On the influence of water on the electronic structure of firefly oxyluciferin anions from absorption spectroscopy of bare and monohydrated ions in vacuo

Støchkel, Kristian; Hansen, Christian Nygaard; Houmøller, Jørgen; Nielsen, Lisbeth Munksgaard; Anggara, Kelvin; Linares, Mathieu; Norman, Patrick; Nogueira, Fernando; Maltsev, Oleg V; Hintermann, Lukas; Brøndsted Nielsen, Steen; Naumov, Panče; Milne, Bruce F

doi:10.1021/ja311400t

On the influence of water on the electronic structure of firefly oxyluciferin anions from absorption spectroscopy of bare and monohydrated ions in vacuo

Journal

Journal of the American Chemical Society

Date Issued

2013-05-01

Author(s)

Støchkel, Kristian

Hansen, Christian Nygaard

Houmøller, Jørgen

Nielsen, Lisbeth Munksgaard

Anggara, Kelvin

Linares, Mathieu

Norman, Patrick

Nogueira, Fernando

Maltsev, Oleg V

Hintermann, Lukas

Brøndsted Nielsen, Steen

Naumov, Panče

Milne, Bruce F

DOI

10.1021/ja311400t

Abstract

A complete understanding of the physics underlying the varied colors of firefly bioluminescence remains elusive because it is difficult to disentangle different enzyme-lumophore interactions.

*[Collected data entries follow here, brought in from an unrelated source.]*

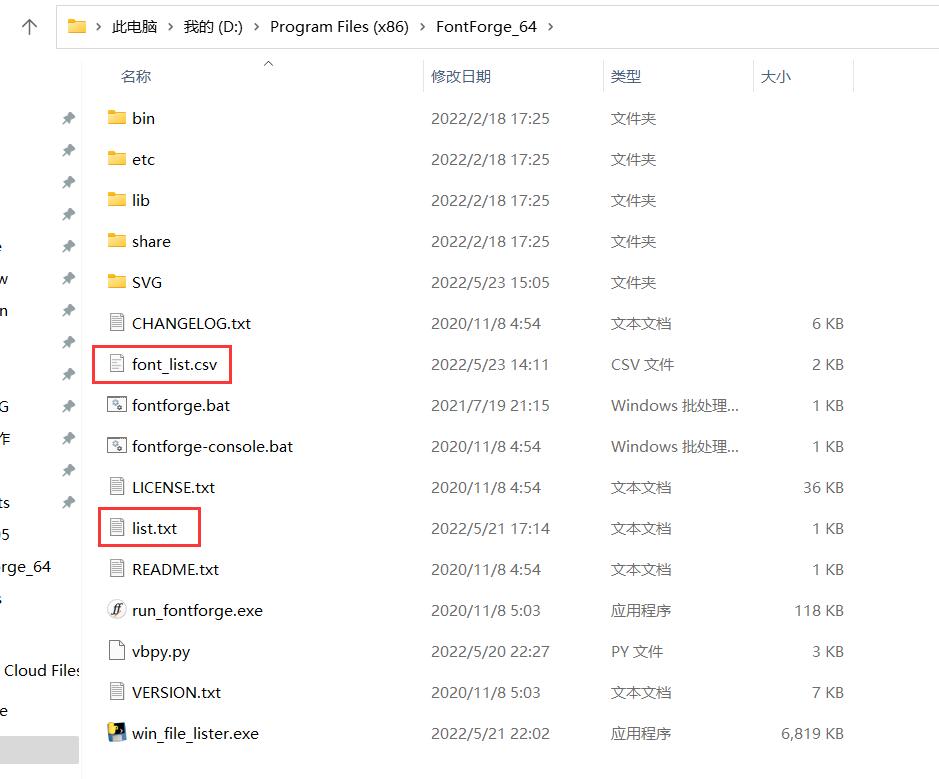The image size is (939, 779).
Task: Click the 大小 column header
Action: 775,76
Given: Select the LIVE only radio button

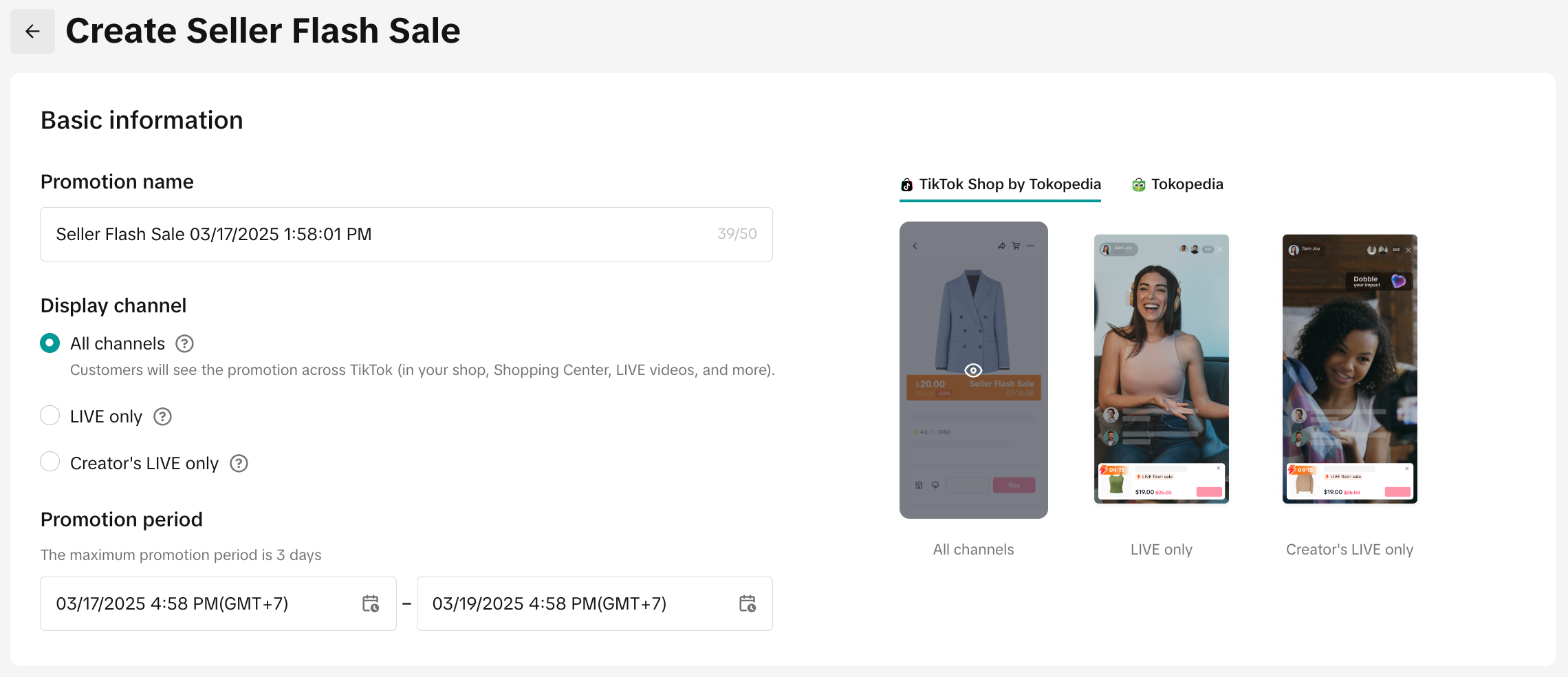Looking at the screenshot, I should [x=50, y=416].
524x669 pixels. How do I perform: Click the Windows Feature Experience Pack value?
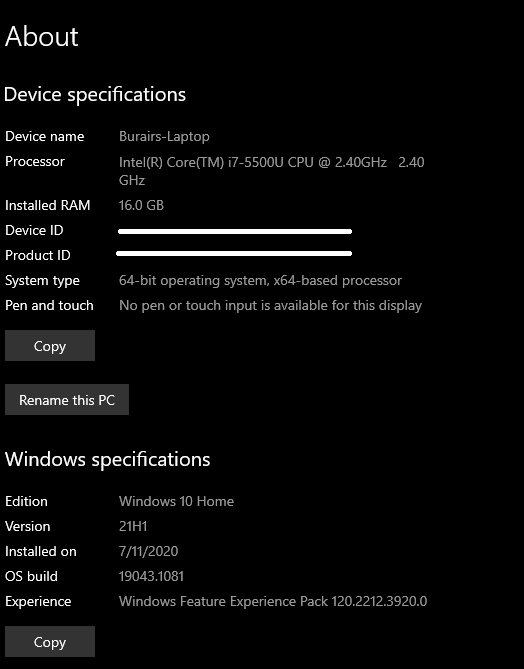point(273,602)
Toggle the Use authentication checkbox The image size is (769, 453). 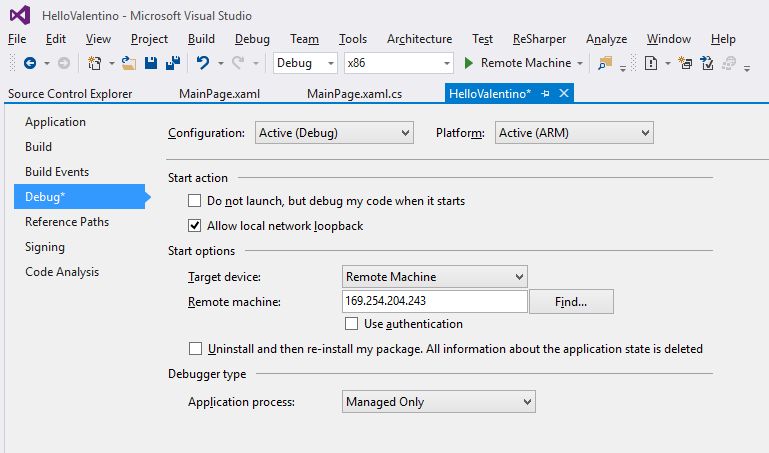click(x=351, y=324)
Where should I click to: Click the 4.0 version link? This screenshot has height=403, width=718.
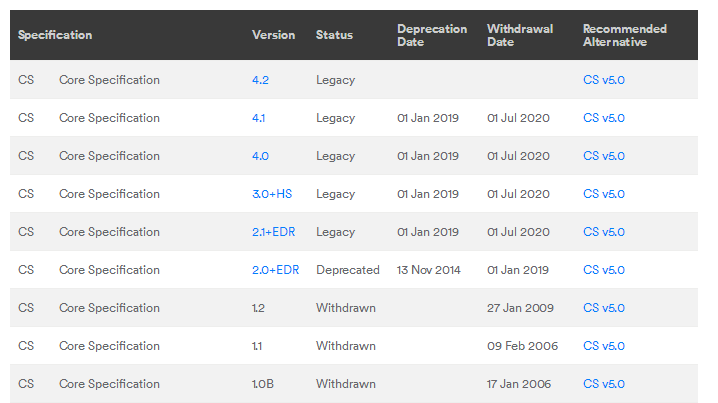(260, 156)
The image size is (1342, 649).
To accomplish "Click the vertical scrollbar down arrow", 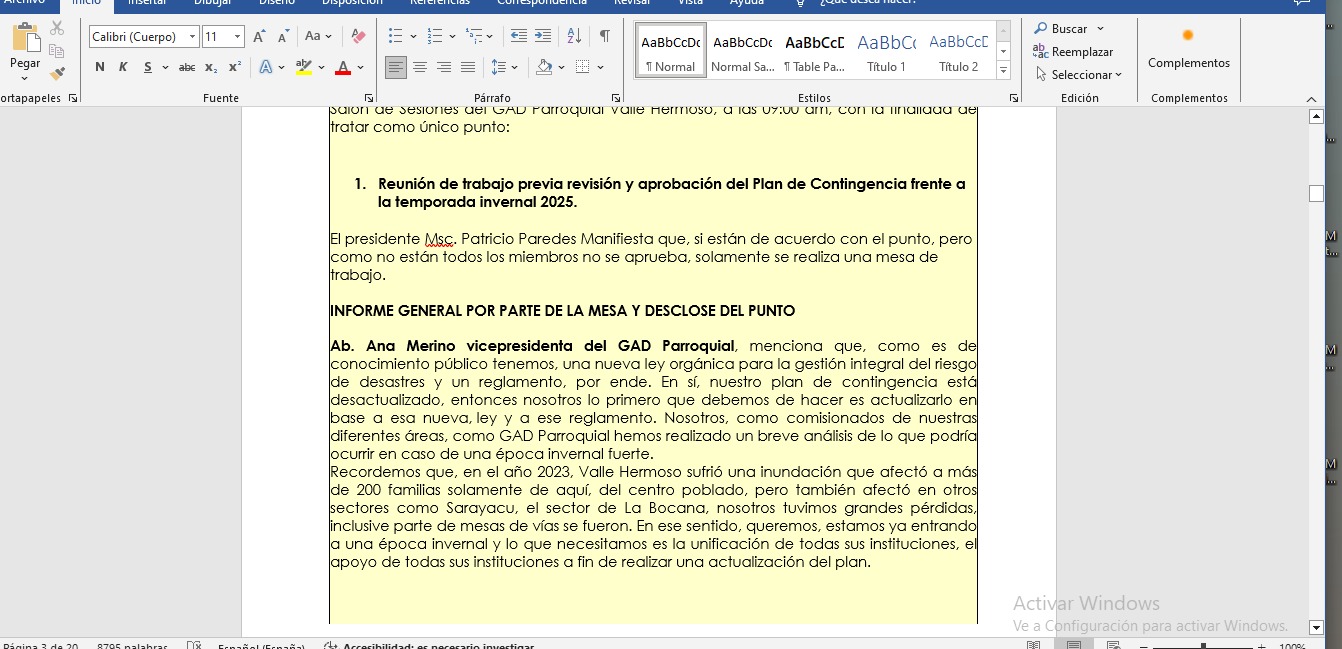I will 1316,627.
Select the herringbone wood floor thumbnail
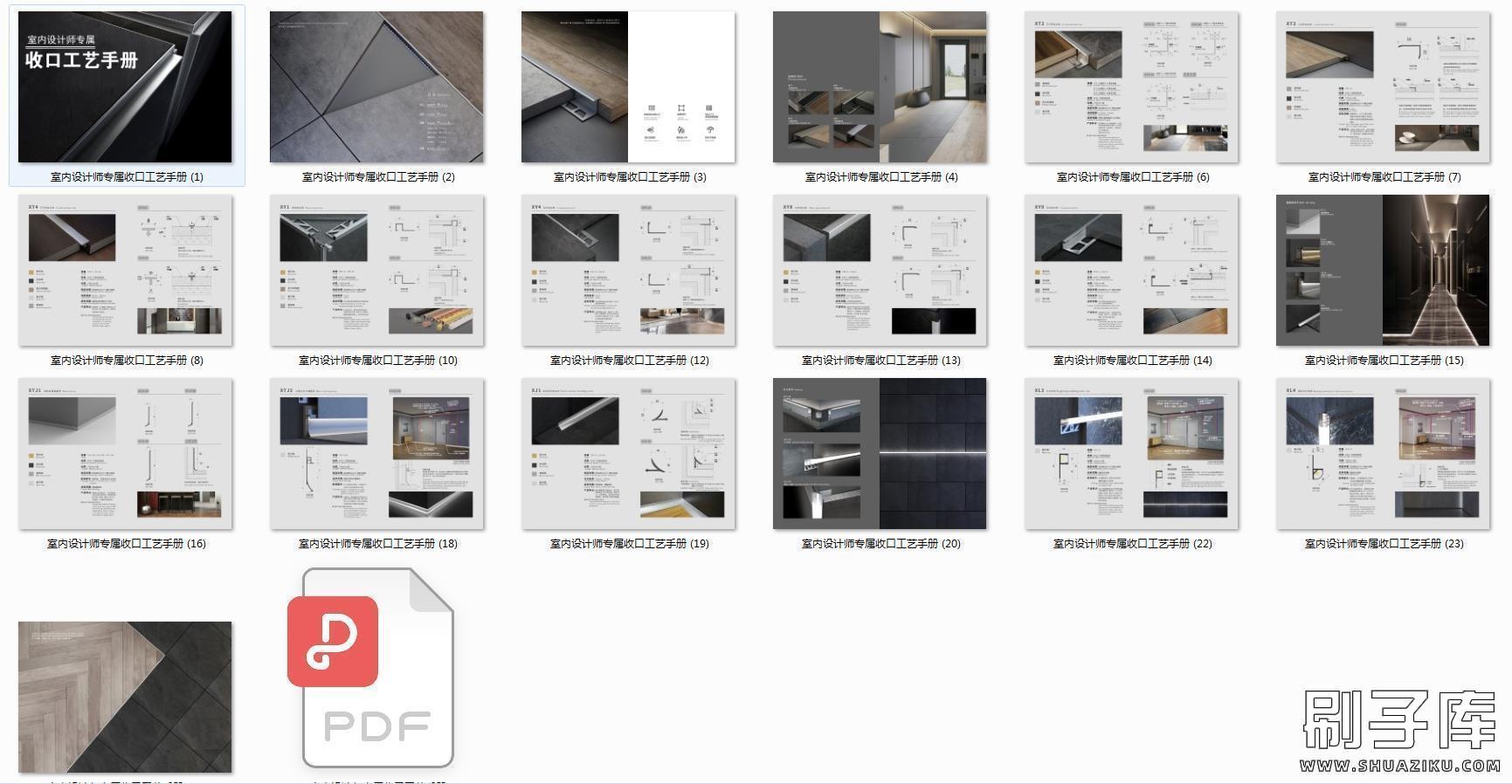The height and width of the screenshot is (784, 1512). coord(125,697)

Experiments on isolated ions are useful to establish a proper reference when there are no microenvironmental perturbations. Here, we use action spectroscopy to compare the absorption by the firefly oxyluciferin lumophore isolated in vacuo and complexed with a single water molecule. While the process relevant to bioluminescence within the luciferase cavity is light emission, the absorption data presented here provide a unique insight into how the electronic states of oxyluciferin are altered by microenvironmental perturbations. For the bare ion we observe broad absorption with a maximum at 548 ± 10 nm, and addition of a water molecule is found to blue-shift the absorption by approximately 50 nm (0.23 eV). Test calculations at various levels of theory uniformly predict a blue-shift in absorption caused by a single water molecule, but are only qualitatively in agreement with experiment highlighting limitations in what can be expected from methods commonly used in studies on oxyluciferin. Combined molecular dynamics simulations and time-dependent density functional theory calculations closely reproduce the broad experimental peaks and also indicate that the preferred binding site for the water molecule is the phenolate oxygen of the anion. Predicting the effects of microenvironmental interactions on the electronic structure of the oxyluciferin anion with high accuracy is a nontrivial task for theory, and our experimental results therefore serve as important benchmarks for future calculations.